Por Franklin
Pimentel Torres. 2 de mayo de 2015
Para que “Abril
tenga futuro”, como señaló N. Isa Conde (2009), es necesaria la participación
co-responsable de todos los sectores progresistas
En esta última
quincena de abril hemos estado haciendo memoria de los 50 años de la rebelión
popular del 1965, que intentó hacer respetar la constitución del 1963 y
devolver al gobierno al presidente Juan Bosch. El proyecto de la revolución democrática que se desarrolló del 1963-1965 puede ser comparada con otra revolución significativa del siglo XIX (1863-1865), la que se ha llamado la “Restauración” De las dos revoluciones (1863-1865; 1962-1965) podemos sacar algunas lecciones históricas y ético-políticas para el presente y para las futuras generaciones. Entre otras señalamos las siguientes:
La indignación
popular es el punto de partida para la construcción de un proyecto de nación
alternativo.
Sin la participación indignada del pueblo eso no es posible. Por lo tanto es
necesario luchar contra la indiferencia y la falta de responsabilidad social,
comunitaria, familiar y personal.
Es necesario
mantener un liderazgo comprometido y coherente. El pueblo
necesita tener como referente ético-político un liderazgo comprometido con la
búsqueda del bien común; el liderazgo tiene la misión de aportar los
fundamentos teóricos e ideológicos y ayudar a buscar la mejor estrategia de
lucha en cada situación.
Solo un pueblo
articulado y empoderado está dispuesto para la lucha. No basta con que
haya buenos líderes; es necesario que un amplio sector popular se comprometa
con un proyecto de nación ética y con las luchas para alcanzar tal
objetivo, como sucedió tanto en el proceso de la Revolución democrática
(1963-1965) como en la gesta de la Restauración (1863-1865).
Situarse desde el
lado del débil, desde las y los excluidos para analizar y transformar la
sociedad. Un
elemento fundamental es intentar ver la historia desde el lugar del débil, del
explotado, de quienes no se pueden valer por sí mismos/as y dependen de la
solidaridad pública. Hacer este ejercicio puede ayudar a afinar la mente, el
corazón y la sensibilidad humana.
La ley debe estar
al servicio del proyecto de la revolución democrática. En este proyecto
es muy importante que la ley y la Constitución estén realmente al servicio del
proyecto democrático. Que sea respetada por los poderes del Estado y que haya
una ciudadanía vigilante tanto de la actuación del congreso –que hace las
leyes-, como de todo el sistema de justicia.
La lucha contra la
corrupción y a favor de la transparencia es una tarea permanente. La corrupción
descontrolada y sin castigo es un elemento que corroe todo proyecto de nación
que intente fundamentarse en las bases sólidas del bienestar colectivo.
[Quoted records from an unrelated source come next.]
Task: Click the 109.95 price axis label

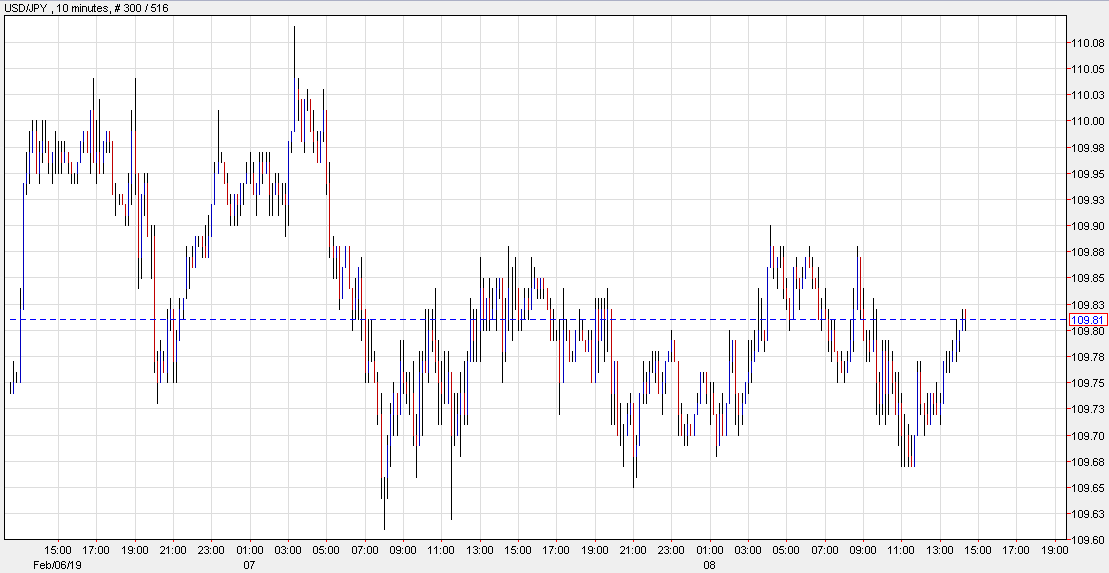Action: pyautogui.click(x=1087, y=174)

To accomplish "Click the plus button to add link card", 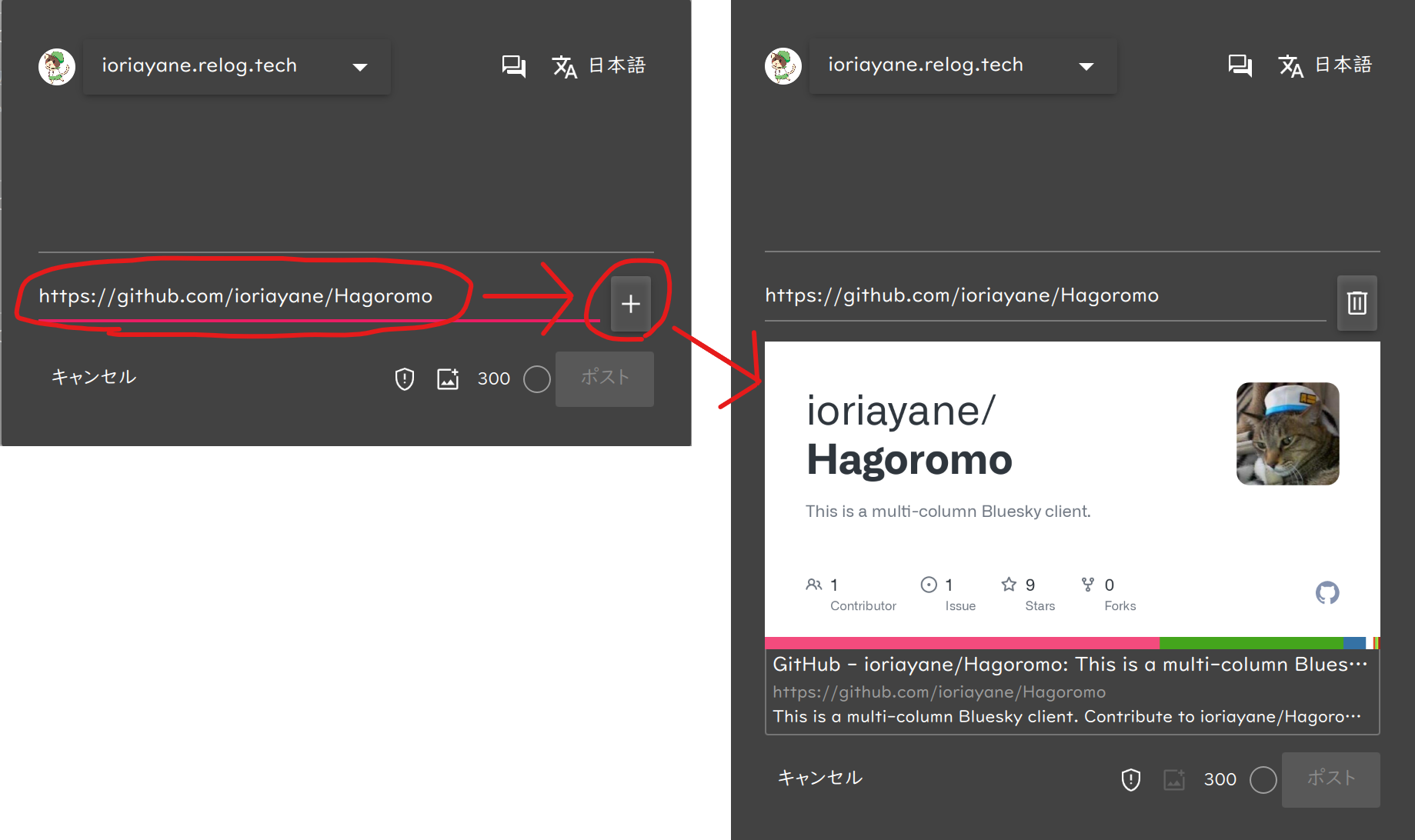I will [x=631, y=304].
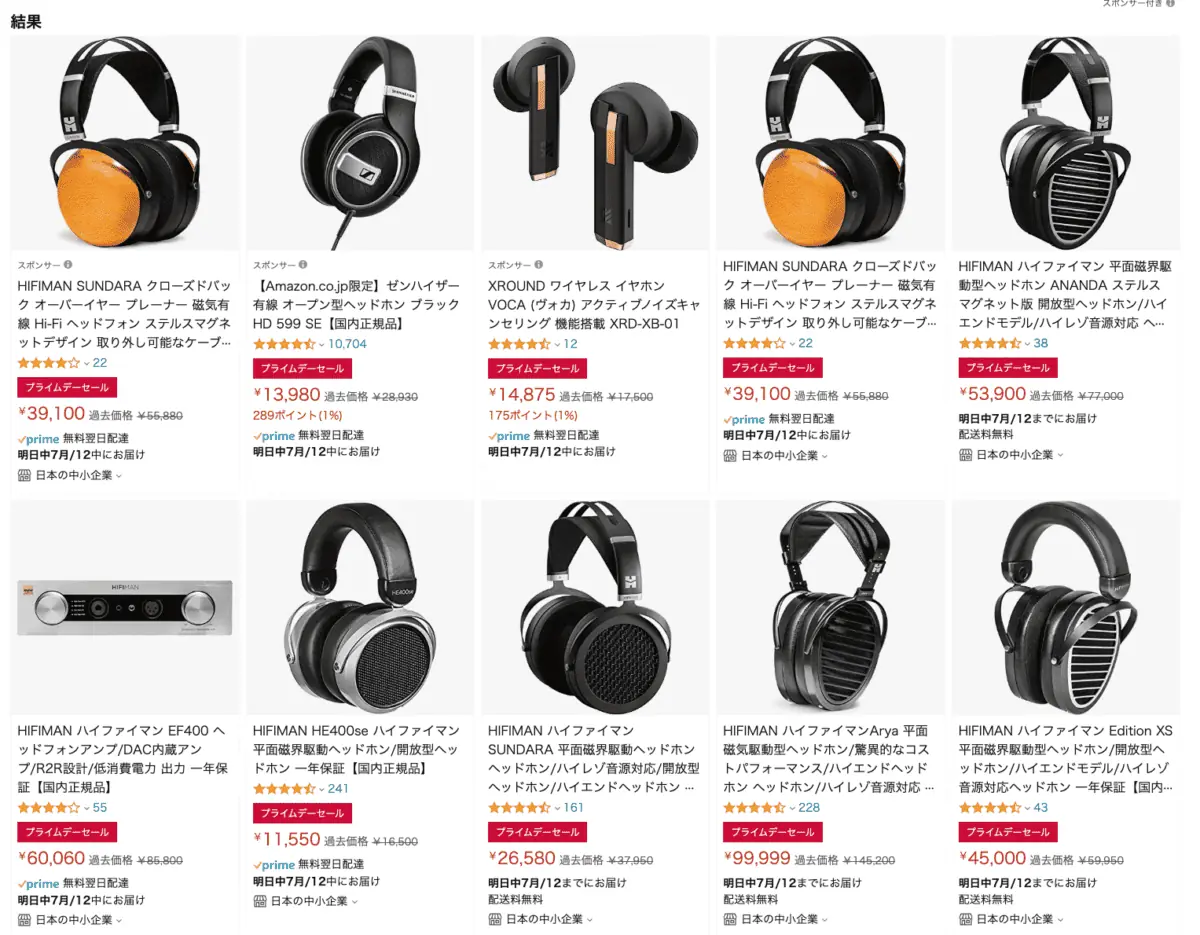Click the ¥11,550 price of HE400se
1200x935 pixels.
tap(287, 839)
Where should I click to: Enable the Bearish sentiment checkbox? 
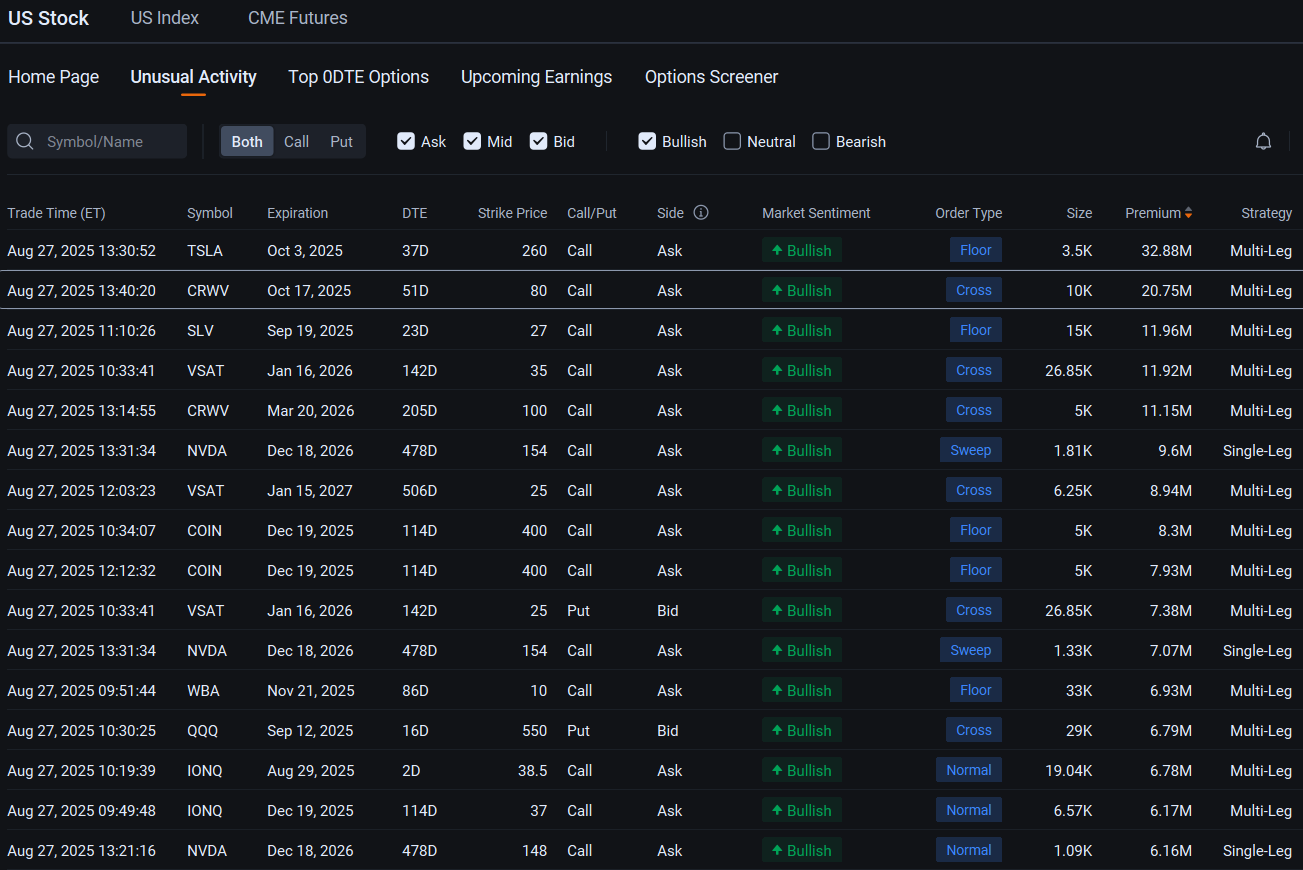pyautogui.click(x=820, y=141)
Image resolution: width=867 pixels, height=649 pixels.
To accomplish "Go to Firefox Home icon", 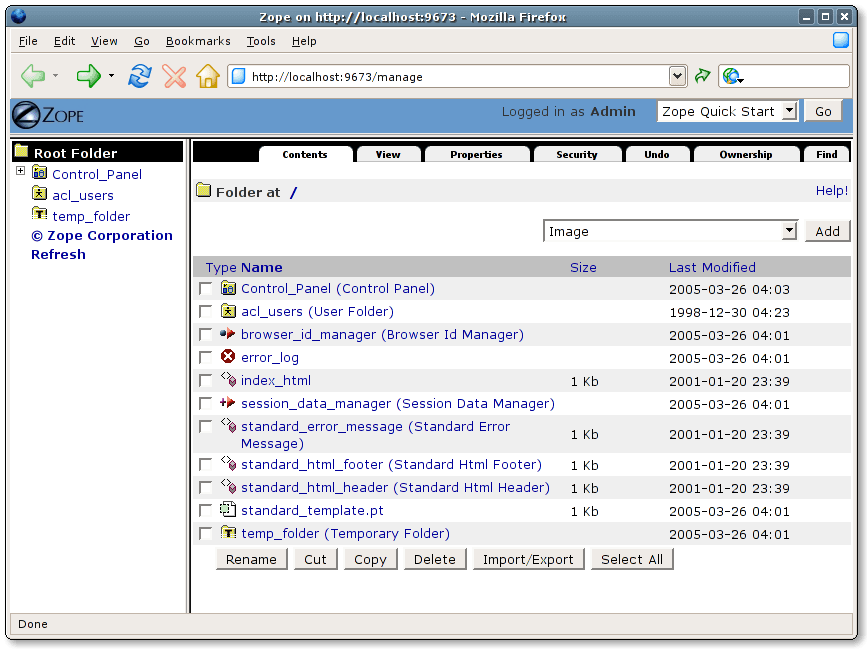I will pyautogui.click(x=208, y=76).
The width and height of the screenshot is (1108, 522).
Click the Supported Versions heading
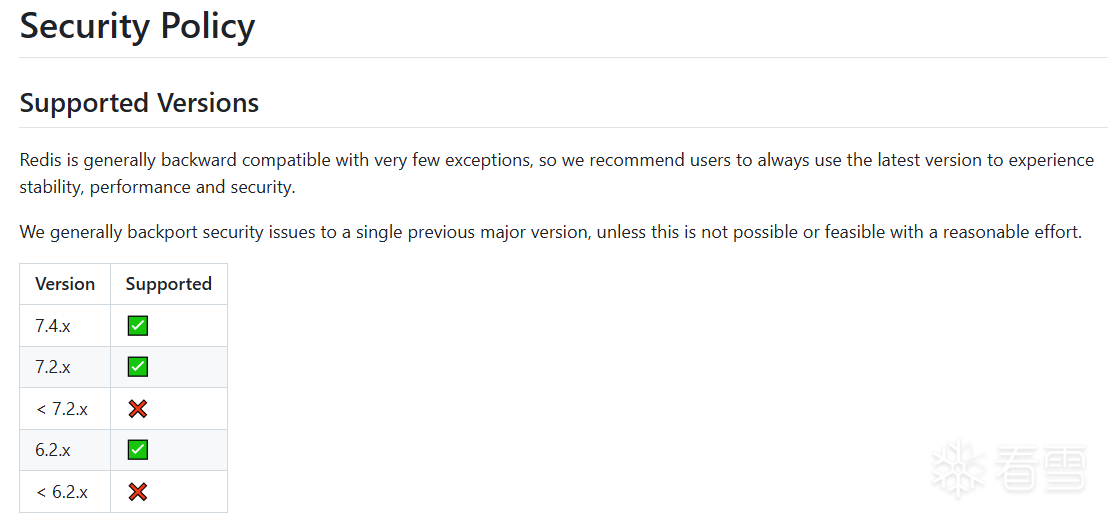coord(139,103)
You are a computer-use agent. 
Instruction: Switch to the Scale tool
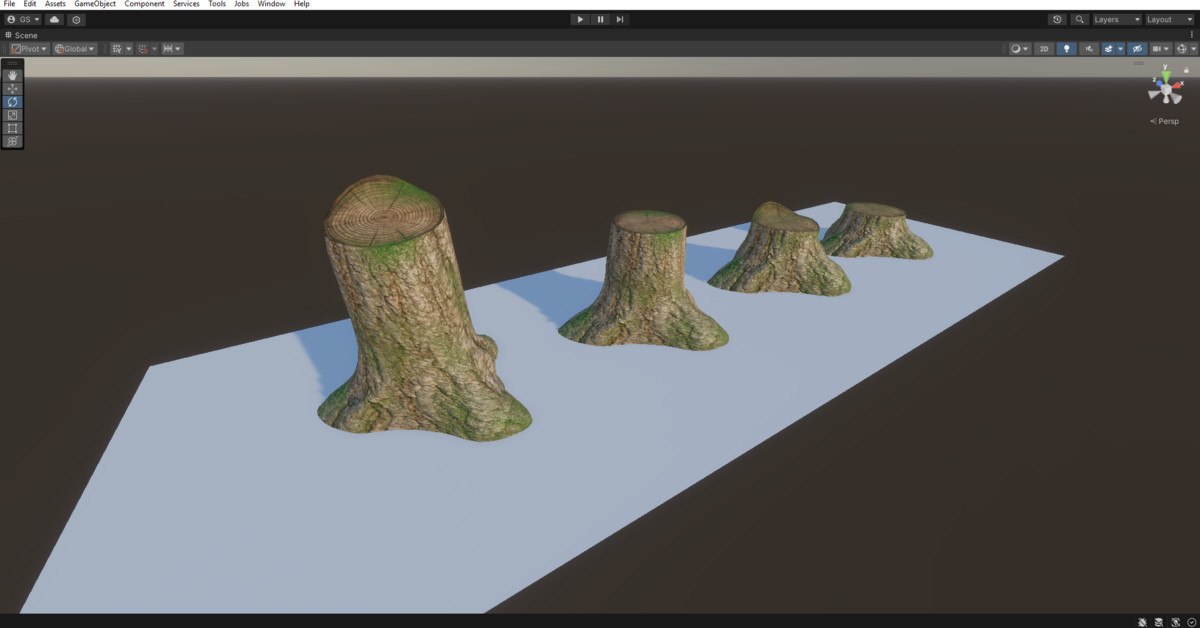(x=12, y=115)
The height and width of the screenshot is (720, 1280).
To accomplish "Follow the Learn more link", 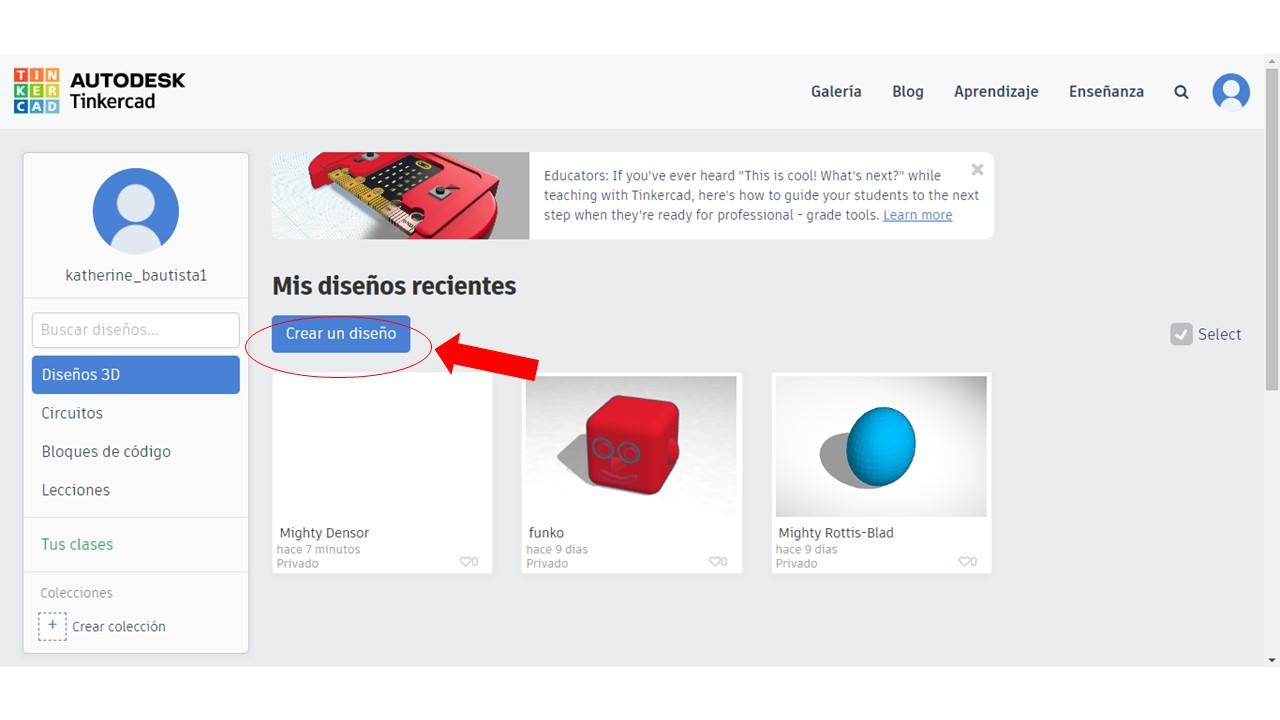I will coord(917,215).
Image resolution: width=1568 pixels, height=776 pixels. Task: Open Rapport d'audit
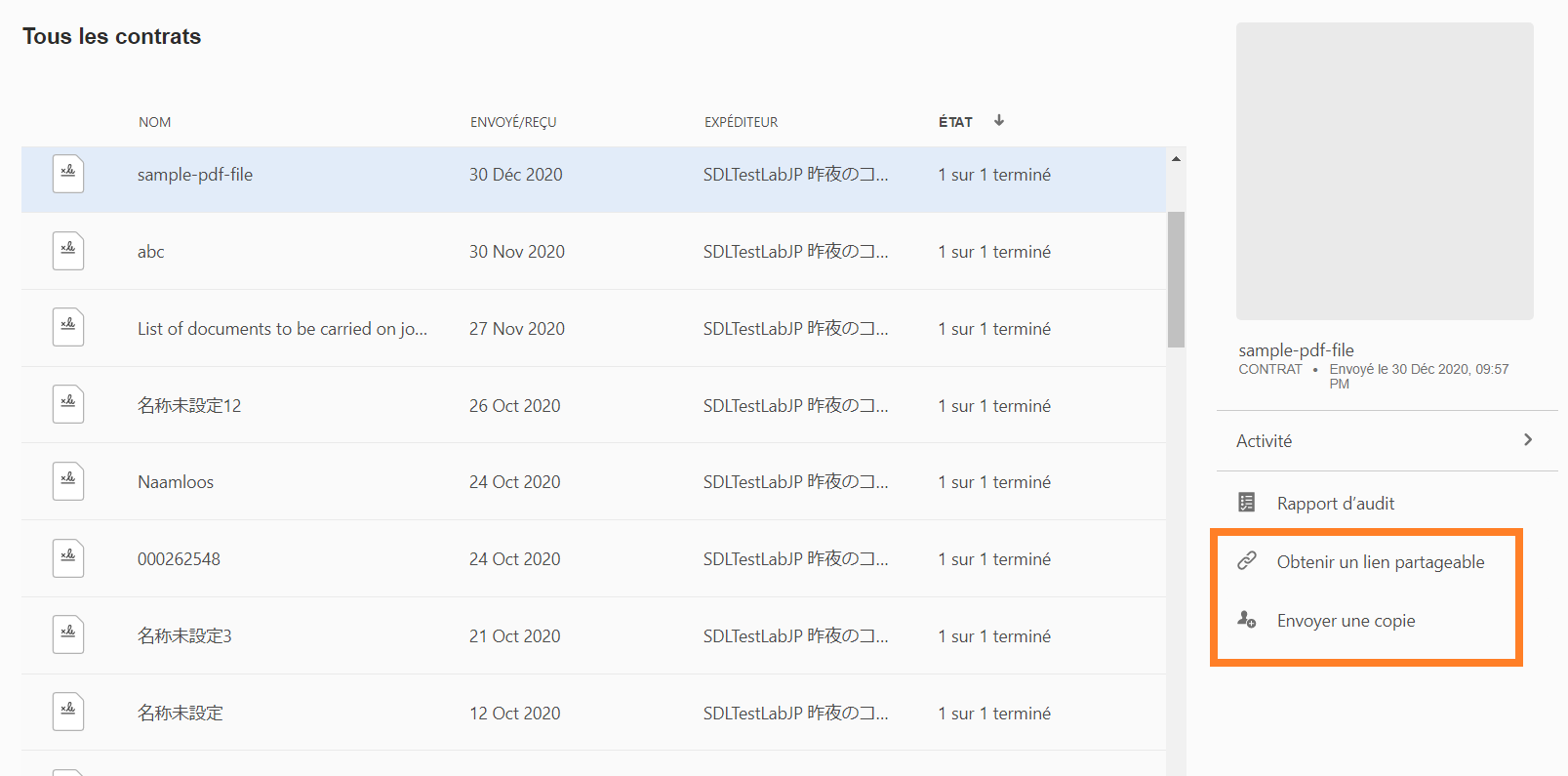tap(1335, 504)
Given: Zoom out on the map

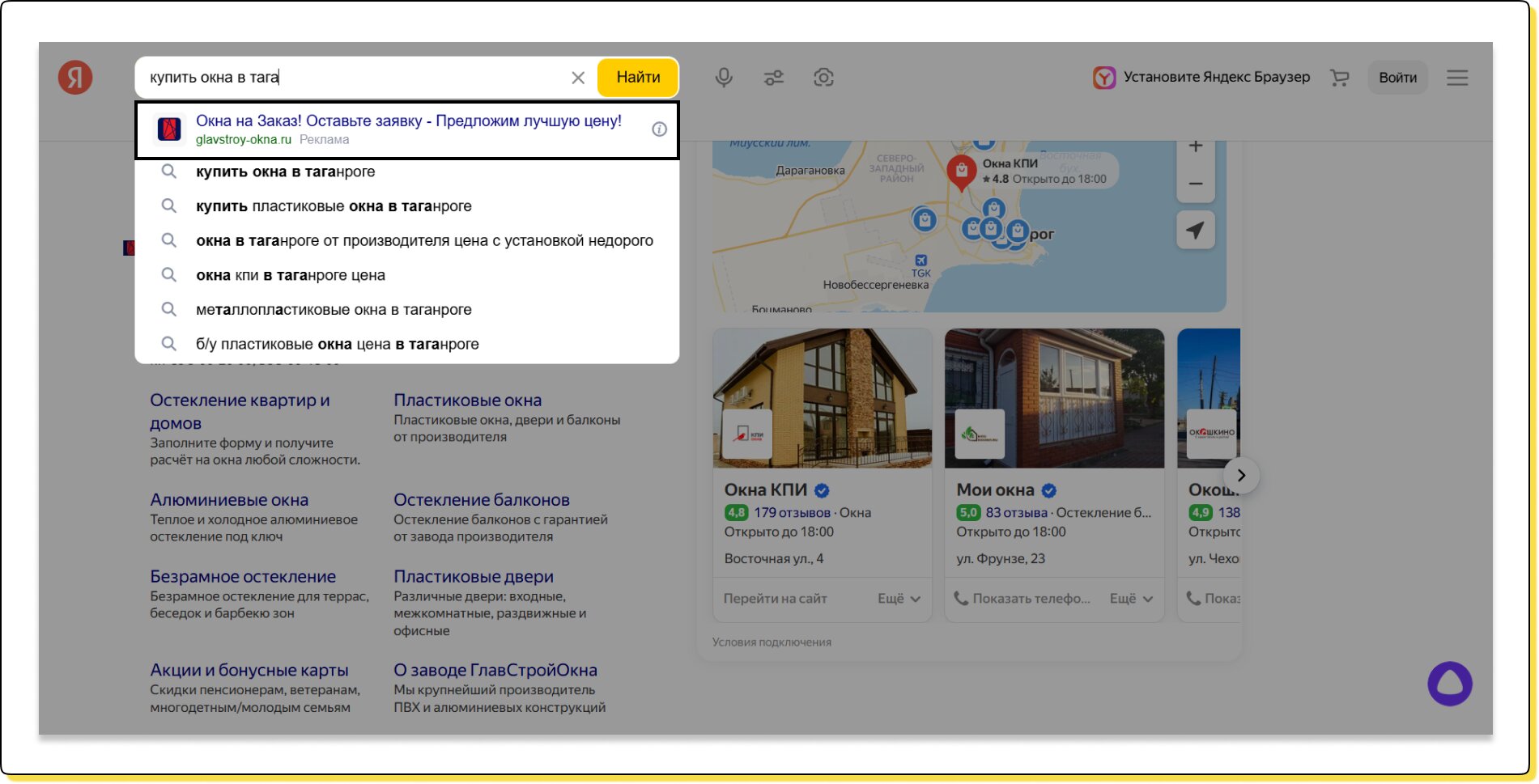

Por eso
es fundamental exigir que cada vez más haya mecanismos para controlar la
corrupción y para castigarla ejemplarmente.
Priorizar una educación
liberadora formadora de conciencia ciudadana y una voluntad ético-política. Ningún proyecto
nacional puede avanzar si no se forman continuamente las conciencias y las
voluntades se ponen al servicio de un proyecto liberador.
Buscar estrategias
para enfrentar las fuerzas opositoras e imperialistas. Es importante
tener en cuenta que todo intento de hacer una nueva estructura de nación se va
a encontrar con la oposición de los grupos y élites sociales, a las que no les
conviene que el pueblo se empodere y se convierta en sujeto de su propio
destino. Estas estrategias deben ser orientadas tanto a la
oligarquía criolla, como a las fuerzas imperiales que las apoyan.
Asumir un proyecto
colectivo que priorice el bien común, un proyecto de Revolución Democrática,
de Vida Digna. Todos los esfuerzos deben estar orientados hacia un proyecto
concreto de vida buena, que cree felicidad y bienestar colectivo.
Estar en actitud de
vigilancia permanente para mantener la coherencia con el proyecto del buen
vivir. No
basta con soñar, ni con diseñar el proyecto de vida digna y comenzar a
implementarlo. Es necesario mantenerse siempre vigilantes para impedir que
tanto el liderazgo económico y partidario, como el liderazgo popular, se vaya
corrompiendo y alejándose del proyecto común original.
Podríamos seguir
hablando de otras grandes lecciones de las dos principales revoluciones
democráticas de la historia nacional. Sin embargo, las mencionadas tienen su
valor específico y pueden orientar el intento de reconstruir ética y
políticamente esta sociedad nuestra tan herida, tan desarticulada, tan
desigual. Para que “Abril tenga futuro”, como señaló N. Isa Conde
(2009), es necesaria la participación co-responsable de todos los
sectores progresistas para retomar el espíritu y el proyecto de
nación de la verdadera revolución democrática; una tarea inconclusa,
pero tan urgente en esta tierra nuestra.